What the exercise asks
Across the entries below, the lines containing "screenshot" should be counted and only their number returned.

Stored data entries
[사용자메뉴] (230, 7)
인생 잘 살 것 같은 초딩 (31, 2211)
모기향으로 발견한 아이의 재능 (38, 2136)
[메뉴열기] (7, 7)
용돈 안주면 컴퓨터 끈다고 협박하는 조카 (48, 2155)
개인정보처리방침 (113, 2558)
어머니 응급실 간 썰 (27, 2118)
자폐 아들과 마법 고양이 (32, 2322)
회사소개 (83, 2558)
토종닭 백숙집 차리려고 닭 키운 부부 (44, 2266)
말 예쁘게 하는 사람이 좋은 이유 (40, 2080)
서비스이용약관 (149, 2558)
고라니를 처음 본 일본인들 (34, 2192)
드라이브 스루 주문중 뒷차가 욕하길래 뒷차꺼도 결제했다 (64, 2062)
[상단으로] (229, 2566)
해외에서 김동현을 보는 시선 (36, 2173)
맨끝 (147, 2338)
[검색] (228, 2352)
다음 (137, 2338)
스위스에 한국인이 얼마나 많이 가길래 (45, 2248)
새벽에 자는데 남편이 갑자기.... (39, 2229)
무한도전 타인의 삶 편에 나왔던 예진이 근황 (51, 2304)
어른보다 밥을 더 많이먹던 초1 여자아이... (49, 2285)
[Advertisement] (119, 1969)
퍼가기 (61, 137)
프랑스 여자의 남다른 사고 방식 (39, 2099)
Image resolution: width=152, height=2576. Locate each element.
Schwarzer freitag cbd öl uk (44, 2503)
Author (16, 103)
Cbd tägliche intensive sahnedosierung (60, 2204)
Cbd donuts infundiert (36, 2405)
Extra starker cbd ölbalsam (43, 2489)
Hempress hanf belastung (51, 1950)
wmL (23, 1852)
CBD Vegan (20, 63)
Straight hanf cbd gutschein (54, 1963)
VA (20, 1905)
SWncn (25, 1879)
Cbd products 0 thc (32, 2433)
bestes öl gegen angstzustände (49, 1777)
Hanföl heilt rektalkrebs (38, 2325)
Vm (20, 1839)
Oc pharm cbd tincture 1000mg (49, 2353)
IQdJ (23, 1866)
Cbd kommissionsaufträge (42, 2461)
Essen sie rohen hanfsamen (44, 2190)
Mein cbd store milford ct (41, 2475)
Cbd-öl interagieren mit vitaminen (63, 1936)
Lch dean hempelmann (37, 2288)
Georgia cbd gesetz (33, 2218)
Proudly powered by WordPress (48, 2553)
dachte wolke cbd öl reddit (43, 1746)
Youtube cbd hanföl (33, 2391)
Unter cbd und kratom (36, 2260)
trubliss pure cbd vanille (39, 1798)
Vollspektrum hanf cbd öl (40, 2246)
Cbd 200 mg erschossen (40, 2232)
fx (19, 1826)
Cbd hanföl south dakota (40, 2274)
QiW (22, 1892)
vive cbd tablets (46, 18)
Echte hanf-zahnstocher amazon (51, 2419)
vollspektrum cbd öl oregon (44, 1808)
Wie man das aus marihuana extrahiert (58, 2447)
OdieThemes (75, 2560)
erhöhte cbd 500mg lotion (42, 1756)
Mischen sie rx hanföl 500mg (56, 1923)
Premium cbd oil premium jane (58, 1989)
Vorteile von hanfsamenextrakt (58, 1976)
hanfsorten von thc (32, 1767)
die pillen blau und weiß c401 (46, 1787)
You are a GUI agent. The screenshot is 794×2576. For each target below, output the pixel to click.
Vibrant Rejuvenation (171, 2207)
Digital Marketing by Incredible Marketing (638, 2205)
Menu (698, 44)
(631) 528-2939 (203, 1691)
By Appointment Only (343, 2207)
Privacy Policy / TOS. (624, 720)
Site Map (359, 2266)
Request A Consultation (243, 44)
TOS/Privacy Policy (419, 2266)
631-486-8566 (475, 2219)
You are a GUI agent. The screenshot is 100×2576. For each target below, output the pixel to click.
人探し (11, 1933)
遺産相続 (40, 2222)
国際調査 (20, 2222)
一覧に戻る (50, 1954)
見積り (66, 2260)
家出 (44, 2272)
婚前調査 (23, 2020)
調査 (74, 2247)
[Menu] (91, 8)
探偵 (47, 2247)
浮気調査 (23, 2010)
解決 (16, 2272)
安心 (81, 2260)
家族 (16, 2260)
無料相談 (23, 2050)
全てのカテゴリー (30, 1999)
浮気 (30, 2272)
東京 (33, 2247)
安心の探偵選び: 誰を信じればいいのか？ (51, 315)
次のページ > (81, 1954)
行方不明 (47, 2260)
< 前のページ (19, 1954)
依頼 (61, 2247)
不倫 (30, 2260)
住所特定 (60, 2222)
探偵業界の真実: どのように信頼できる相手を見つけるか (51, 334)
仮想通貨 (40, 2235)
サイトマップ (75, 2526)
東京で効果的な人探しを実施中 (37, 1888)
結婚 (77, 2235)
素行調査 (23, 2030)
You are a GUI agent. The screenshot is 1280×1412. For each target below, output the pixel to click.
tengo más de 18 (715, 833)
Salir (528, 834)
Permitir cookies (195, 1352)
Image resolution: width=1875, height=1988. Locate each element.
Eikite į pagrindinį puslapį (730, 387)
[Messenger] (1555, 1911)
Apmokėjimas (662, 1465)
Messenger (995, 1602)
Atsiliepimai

The answer
3